Tuesday, June 17, 2008

An "Executive" Is An "Employee" Under New York Labor Law

Last week, the New York Court of Appeals held that executives are “employees” within the meaning of the State’s Labor Law. Accordingly, employers must comply with the provisions of New York Labor Law §193 with respect to the types of allowed deductions made from the wages of executive employees. The case is Pachter v. Bernard Hodes Group, and can be found here.

In Pachter, the Plaintiff was employed as a corporate Vice President who had elected to be compensated on a commission basis. The company specialized in providing recruitment, marketing and staffing services for other businesses. Typically, it would advance monies to media companies on behalf of its clients; it would later be reimbursed for same and would receive a fee for the Plaintiff’s services in arranging for the media advertisements.

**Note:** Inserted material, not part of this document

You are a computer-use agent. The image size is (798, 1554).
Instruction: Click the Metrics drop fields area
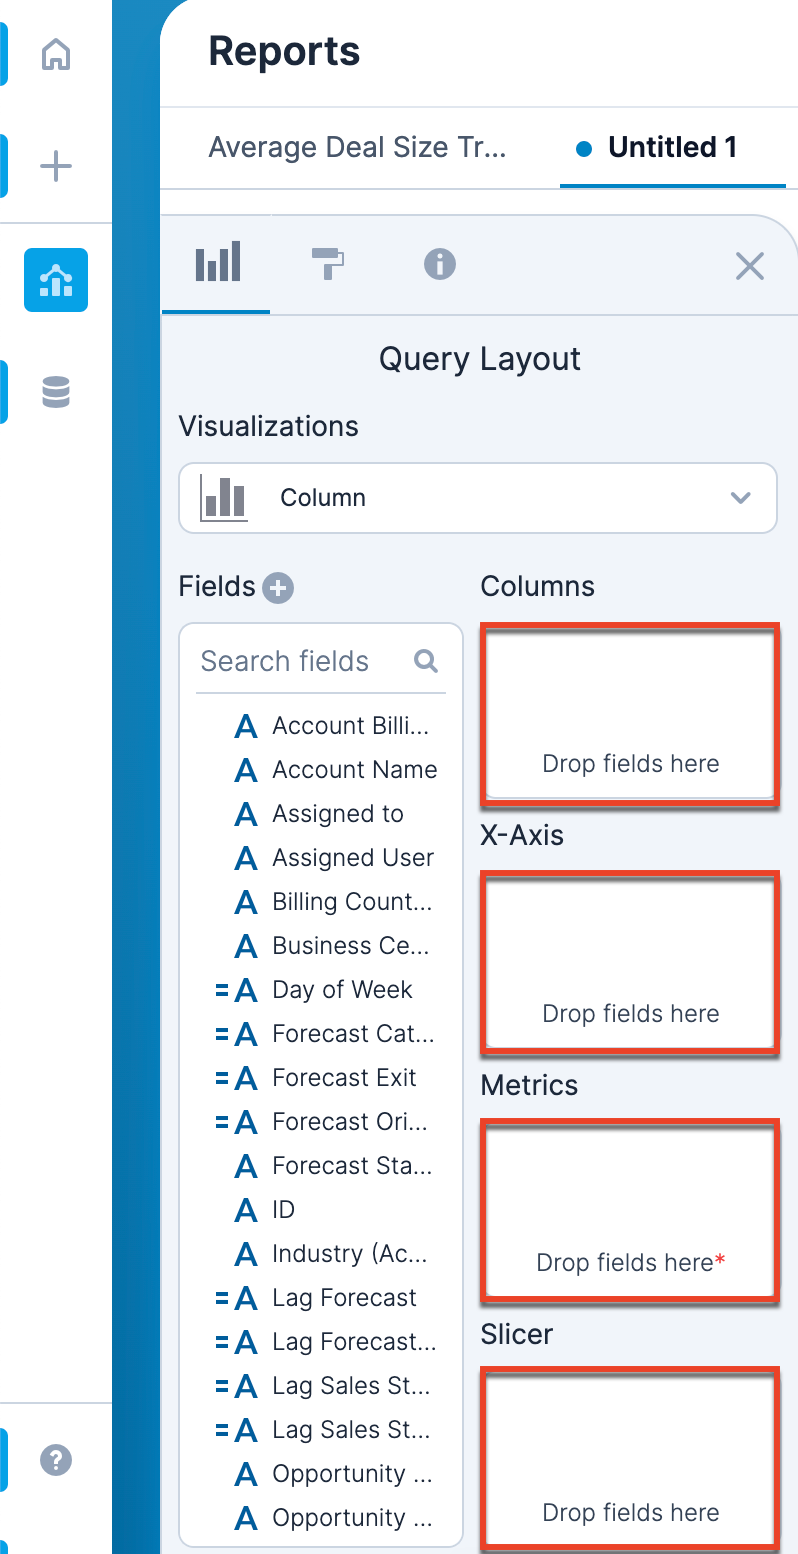pyautogui.click(x=630, y=1211)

In arriving at Plaintiff's commission income, the company paid the Plaintiff a percentage of the amount billed less certain charges. Gross client receipts were reduced by business costs, including finance charges for late payments, losses attributable to errors in placing advertisements, uncollected debts, and Plaintiff’s travel and entertainment expenses. Also, one-half of the salary paid for Plaintiff’s assistant was deducted from her percentage of billings. Accordingly, Plaintiff’s “net” commission was less than it would have been otherwise, but for those deductions.

After separating from the company, the Plaintiff commenced a federal court action alleging, among other things, that New York Labor Law §193 prohibited the company from deducting business expenses from her percentage of client billings in arriving at the net commission. Labor Law §193 prevents employers from making certain deductions from the wages of an “employee" which are not for the employee’s benefit. The statute limits the permitted deductions to “insurance premiums, pension or health and welfare benefits, contributions to charitable organizations, payments for United States bonds, payments for dues or assessments to a labor organization, and similar payments for the benefit of the employee.” The company defended on the ground that since the Plaintiff was an “executive” and not an “employee” as defined by statute, the deductions were permissible.

The Plaintiff prevailed at the trial level and the company appealed to the United States Court of Appeals for the Second Circuit. The New York Court of Appeals, in resolving one of two certified questions from the Second Circuit, held that the Plaintiff was an “employee” and disallowed the deductions. In so doing, the Court held that it was evident from the text and structure of Labor Law Article 6 that an executive is "within the ambit of the general definition of 'employee.'" The Court further held (in resolving the second certified question) that parties may agree as to when a commission is “earned;” however, in the absence of such an agreement, the common law principle is applied that a commission is earned when a person is produced who is ready and willing to enter into a contract. The parties in this case had such an alternate arrangement which superseded the common law.

Based upon a pragmatic reading of the statute, the decision in Pachter is not surprising.